BEGIN

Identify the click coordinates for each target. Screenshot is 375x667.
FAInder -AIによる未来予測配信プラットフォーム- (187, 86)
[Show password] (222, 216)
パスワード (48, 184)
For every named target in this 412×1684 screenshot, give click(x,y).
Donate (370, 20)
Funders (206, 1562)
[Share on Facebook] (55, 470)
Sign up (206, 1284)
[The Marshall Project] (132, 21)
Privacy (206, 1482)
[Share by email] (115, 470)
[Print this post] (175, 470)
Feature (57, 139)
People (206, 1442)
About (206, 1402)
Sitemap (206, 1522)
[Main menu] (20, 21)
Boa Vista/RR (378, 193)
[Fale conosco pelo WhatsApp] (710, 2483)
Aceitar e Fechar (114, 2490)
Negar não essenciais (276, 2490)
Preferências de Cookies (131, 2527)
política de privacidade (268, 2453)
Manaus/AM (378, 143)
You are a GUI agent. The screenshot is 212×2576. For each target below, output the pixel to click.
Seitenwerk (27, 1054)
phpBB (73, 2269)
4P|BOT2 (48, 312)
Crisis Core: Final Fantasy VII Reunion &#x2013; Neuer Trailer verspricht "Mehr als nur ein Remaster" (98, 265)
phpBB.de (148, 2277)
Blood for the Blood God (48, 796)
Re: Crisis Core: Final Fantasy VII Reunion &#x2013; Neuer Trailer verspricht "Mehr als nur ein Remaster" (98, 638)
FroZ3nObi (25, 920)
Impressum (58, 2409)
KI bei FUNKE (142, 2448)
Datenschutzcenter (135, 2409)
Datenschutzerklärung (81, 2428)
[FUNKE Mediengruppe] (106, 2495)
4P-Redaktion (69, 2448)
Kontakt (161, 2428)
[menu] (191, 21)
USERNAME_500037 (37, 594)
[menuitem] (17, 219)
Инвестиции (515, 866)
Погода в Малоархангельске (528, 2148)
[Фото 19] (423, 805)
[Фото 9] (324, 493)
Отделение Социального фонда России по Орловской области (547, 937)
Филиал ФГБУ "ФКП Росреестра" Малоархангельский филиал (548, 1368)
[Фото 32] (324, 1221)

END

§ **Required action**
Transcribe the records above exactly, from the opening line down to and including the line with "Manaus/AM (378, 143)".

§ **Exercise result**
Identify the click coordinates for each target. Screenshot is 375x667.
FAInder -AIによる未来予測配信プラットフォーム- (187, 86)
[Show password] (222, 216)
パスワード (48, 184)
For every named target in this 412×1684 screenshot, give click(x,y).
Donate (370, 20)
Funders (206, 1562)
[Share on Facebook] (55, 470)
Sign up (206, 1284)
[The Marshall Project] (132, 21)
Privacy (206, 1482)
[Share by email] (115, 470)
[Print this post] (175, 470)
Feature (57, 139)
People (206, 1442)
About (206, 1402)
Sitemap (206, 1522)
[Main menu] (20, 21)
Boa Vista/RR (378, 193)
[Fale conosco pelo WhatsApp] (710, 2483)
Aceitar e Fechar (114, 2490)
Negar não essenciais (276, 2490)
Preferências de Cookies (131, 2527)
política de privacidade (268, 2453)
Manaus/AM (378, 143)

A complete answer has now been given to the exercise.